Flávio, por sua vez, rebateu: “O governo Lula protege criminosos enquanto o PCC age livremente. A prisão do vereador do PT é a ponta do iceberg”, disse em entrevista coletiva.

Impacto eleitoral e próximos passos

O caso pode desgastar a imagem do PT em um tema sensível, a segurança pública. Pesquisas indicam que 62% dos eleitores paulistanos consideram a violência um dos principais problemas da cidade. A oposição já prepara material de campanha associando o PT ao PCC.

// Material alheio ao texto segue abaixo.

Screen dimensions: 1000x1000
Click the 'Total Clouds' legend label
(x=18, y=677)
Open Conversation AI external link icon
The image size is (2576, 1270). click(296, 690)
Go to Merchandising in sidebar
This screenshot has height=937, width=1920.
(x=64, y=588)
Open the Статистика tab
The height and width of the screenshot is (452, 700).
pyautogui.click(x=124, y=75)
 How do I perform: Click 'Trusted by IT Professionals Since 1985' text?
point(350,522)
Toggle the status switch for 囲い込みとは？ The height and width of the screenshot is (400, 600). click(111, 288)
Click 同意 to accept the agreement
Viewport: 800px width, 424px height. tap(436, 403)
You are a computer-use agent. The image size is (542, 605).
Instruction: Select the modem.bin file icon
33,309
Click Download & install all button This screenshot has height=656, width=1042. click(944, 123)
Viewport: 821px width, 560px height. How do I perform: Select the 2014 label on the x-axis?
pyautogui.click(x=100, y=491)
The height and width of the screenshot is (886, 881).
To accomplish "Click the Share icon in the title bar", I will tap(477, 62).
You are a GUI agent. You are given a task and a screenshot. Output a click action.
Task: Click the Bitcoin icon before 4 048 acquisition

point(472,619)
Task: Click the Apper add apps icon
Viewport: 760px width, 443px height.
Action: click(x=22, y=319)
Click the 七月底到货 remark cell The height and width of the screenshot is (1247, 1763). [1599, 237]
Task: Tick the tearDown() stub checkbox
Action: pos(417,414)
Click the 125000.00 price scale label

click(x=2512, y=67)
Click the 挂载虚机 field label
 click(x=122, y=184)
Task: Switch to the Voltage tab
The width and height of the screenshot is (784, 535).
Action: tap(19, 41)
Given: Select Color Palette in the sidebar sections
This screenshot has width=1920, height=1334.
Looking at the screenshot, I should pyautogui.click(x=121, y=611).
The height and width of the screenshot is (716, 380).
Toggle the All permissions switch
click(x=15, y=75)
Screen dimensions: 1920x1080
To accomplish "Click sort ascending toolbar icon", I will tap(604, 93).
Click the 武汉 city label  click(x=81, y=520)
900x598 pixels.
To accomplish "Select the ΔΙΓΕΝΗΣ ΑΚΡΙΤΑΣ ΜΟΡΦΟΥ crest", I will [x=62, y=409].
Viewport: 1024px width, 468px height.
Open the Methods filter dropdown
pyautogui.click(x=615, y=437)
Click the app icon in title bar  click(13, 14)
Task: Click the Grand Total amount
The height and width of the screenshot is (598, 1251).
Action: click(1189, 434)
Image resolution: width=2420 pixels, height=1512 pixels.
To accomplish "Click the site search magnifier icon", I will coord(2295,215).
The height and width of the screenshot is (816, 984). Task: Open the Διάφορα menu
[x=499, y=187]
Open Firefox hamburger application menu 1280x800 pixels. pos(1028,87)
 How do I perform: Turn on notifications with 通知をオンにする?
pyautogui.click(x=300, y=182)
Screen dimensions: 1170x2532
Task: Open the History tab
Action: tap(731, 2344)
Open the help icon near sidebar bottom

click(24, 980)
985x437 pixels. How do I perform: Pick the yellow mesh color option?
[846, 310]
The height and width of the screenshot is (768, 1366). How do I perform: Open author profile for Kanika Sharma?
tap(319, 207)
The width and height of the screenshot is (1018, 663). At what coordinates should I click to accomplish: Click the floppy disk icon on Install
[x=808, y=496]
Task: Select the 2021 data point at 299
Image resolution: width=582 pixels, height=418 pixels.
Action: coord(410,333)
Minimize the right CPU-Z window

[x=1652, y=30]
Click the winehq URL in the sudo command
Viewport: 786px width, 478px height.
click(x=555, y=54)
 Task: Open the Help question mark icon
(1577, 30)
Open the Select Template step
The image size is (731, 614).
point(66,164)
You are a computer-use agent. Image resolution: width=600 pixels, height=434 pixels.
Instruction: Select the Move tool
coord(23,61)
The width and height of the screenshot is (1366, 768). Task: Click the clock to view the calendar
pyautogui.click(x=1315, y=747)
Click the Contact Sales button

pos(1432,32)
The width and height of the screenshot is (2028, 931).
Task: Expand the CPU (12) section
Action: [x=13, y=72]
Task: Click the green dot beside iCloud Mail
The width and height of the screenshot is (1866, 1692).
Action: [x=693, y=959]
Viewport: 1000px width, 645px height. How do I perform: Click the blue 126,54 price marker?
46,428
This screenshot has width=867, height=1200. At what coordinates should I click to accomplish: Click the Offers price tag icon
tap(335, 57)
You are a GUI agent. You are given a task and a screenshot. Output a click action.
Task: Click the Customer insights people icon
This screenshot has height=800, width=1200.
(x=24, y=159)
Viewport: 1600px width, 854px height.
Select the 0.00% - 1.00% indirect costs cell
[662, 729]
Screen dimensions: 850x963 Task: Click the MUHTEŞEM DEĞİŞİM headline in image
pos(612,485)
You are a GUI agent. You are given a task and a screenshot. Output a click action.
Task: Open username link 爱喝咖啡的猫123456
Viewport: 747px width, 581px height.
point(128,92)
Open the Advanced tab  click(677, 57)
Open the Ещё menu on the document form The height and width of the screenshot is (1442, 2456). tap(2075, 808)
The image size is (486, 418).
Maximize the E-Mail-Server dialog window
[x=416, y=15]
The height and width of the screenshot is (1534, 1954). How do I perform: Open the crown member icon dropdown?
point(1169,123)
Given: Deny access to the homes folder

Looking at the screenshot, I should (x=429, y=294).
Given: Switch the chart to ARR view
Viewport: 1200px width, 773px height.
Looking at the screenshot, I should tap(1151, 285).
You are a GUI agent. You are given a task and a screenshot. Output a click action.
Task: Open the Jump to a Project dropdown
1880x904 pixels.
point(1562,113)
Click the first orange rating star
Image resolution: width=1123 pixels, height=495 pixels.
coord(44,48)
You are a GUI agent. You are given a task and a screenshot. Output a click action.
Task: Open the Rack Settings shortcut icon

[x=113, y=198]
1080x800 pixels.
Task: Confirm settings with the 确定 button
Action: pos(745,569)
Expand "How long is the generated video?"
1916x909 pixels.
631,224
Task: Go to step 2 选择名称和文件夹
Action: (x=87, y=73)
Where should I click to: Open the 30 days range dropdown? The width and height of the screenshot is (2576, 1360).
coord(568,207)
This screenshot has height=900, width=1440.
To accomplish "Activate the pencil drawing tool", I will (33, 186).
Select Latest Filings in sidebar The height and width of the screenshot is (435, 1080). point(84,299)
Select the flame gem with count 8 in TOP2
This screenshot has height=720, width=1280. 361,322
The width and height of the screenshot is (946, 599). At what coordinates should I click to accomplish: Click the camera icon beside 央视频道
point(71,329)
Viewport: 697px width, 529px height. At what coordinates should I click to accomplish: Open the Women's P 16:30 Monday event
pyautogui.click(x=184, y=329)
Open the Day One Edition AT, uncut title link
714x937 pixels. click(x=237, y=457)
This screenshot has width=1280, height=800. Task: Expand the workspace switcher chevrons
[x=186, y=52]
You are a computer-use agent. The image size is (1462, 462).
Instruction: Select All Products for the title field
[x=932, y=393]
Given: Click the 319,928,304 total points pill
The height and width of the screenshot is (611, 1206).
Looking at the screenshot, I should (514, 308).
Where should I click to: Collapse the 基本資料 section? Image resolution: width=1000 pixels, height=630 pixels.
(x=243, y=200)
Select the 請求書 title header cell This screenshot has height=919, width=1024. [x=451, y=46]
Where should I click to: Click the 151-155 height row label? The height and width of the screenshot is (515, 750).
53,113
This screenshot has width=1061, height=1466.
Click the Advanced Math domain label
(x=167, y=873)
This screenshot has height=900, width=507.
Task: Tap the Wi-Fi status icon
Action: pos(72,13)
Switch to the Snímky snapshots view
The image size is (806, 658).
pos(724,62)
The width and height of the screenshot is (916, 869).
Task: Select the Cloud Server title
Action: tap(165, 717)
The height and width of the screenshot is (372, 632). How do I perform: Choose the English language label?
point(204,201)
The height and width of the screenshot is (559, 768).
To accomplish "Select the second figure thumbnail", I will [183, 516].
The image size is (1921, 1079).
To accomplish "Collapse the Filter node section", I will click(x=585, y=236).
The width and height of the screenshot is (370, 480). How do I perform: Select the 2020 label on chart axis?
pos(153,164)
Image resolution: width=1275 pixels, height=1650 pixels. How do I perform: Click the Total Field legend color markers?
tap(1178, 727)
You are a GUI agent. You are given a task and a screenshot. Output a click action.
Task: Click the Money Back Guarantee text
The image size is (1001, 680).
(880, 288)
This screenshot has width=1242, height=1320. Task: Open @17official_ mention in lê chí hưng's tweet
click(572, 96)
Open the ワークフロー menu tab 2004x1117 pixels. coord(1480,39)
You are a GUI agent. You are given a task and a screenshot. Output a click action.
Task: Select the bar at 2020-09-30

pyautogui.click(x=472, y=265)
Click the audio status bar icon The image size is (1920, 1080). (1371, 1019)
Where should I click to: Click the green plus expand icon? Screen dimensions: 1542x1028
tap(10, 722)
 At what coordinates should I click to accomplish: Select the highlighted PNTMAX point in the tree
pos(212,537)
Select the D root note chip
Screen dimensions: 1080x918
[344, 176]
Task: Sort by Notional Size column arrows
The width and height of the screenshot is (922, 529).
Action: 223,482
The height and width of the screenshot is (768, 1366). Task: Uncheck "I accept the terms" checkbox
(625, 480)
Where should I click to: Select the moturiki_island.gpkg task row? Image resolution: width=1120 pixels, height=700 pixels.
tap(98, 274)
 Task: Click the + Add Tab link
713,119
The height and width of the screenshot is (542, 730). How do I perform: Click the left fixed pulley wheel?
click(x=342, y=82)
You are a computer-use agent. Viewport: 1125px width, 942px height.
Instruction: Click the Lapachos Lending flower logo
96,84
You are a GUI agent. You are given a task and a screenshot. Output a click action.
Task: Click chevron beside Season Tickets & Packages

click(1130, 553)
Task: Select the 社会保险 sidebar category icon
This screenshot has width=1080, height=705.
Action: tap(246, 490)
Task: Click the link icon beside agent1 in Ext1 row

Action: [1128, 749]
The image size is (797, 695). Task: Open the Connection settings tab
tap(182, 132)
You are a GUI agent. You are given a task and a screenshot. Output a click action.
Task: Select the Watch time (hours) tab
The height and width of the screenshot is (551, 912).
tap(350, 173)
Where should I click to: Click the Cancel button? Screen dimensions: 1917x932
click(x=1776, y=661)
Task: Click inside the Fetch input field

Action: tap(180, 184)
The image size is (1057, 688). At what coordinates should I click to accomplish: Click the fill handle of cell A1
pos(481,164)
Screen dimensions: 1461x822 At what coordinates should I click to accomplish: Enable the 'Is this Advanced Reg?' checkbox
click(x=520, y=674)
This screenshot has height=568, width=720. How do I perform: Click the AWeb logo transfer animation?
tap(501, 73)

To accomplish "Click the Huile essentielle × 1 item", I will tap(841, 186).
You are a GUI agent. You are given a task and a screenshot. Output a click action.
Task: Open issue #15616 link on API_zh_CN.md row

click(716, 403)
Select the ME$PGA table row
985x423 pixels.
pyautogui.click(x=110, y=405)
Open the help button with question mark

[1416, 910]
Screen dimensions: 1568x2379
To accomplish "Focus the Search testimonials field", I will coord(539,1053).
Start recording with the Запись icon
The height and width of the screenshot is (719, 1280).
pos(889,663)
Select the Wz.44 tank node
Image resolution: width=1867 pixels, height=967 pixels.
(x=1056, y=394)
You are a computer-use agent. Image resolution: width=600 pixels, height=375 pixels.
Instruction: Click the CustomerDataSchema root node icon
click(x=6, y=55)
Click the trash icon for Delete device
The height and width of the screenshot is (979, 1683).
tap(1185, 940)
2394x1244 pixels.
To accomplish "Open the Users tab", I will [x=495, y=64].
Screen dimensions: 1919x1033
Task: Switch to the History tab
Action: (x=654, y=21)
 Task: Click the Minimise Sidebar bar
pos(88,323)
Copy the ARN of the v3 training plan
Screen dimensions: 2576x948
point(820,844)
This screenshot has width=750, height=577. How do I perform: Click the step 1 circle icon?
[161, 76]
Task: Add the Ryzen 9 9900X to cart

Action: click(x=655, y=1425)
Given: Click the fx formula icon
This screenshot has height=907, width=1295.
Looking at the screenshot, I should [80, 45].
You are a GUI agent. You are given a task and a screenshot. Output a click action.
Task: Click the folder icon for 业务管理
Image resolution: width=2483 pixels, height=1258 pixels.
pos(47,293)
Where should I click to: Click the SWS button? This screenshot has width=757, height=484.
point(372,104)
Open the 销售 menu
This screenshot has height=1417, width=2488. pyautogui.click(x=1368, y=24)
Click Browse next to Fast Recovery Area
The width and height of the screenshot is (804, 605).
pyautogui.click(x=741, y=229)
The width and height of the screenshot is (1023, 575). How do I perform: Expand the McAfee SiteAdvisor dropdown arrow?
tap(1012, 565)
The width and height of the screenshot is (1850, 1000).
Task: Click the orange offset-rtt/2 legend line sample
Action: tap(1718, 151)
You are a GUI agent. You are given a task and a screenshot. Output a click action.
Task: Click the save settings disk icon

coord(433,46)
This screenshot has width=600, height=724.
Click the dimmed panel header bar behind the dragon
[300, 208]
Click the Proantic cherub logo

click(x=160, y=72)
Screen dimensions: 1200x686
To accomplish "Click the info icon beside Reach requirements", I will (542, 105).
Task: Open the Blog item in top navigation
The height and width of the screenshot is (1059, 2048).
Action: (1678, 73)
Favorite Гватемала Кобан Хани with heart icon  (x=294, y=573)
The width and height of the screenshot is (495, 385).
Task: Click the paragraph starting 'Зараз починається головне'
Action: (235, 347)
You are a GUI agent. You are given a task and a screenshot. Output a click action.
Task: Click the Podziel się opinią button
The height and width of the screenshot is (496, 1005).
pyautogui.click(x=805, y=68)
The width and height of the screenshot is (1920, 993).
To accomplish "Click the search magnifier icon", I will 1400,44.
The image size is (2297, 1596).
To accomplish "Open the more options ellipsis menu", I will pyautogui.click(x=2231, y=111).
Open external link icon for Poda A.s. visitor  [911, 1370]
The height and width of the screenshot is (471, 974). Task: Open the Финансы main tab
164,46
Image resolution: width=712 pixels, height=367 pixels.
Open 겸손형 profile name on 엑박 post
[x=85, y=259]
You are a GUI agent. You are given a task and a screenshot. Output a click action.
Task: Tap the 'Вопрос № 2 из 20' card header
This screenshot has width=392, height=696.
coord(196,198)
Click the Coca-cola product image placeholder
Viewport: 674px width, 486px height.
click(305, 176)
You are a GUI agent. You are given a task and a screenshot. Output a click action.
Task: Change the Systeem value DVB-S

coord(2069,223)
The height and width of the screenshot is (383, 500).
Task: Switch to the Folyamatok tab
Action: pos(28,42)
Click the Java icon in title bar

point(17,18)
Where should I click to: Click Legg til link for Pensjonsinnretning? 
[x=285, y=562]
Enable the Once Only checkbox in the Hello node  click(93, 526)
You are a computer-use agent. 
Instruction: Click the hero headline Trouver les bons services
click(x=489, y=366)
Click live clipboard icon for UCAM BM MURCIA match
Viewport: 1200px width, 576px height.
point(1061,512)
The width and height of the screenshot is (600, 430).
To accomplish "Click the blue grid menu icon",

A cúpula do PT tenta minimizar os danos. O presidente nacional da legenda, Gleisi Hoffmann, declarou: “Senival Moura será julgado pelo partido e, se culpado, expulso. Não aceitamos desvios.” Ainda assim, analistas políticos avaliam que o episódio pode influenciar o eleitorado de centro e indeciso.

Enquanto isso, a Justiça de São Paulo analisa o pedido de prisão preventiva de Moura. A defesa do vereador tenta revogar a prisão, alegando falta de provas. O caso segue sob sigilo.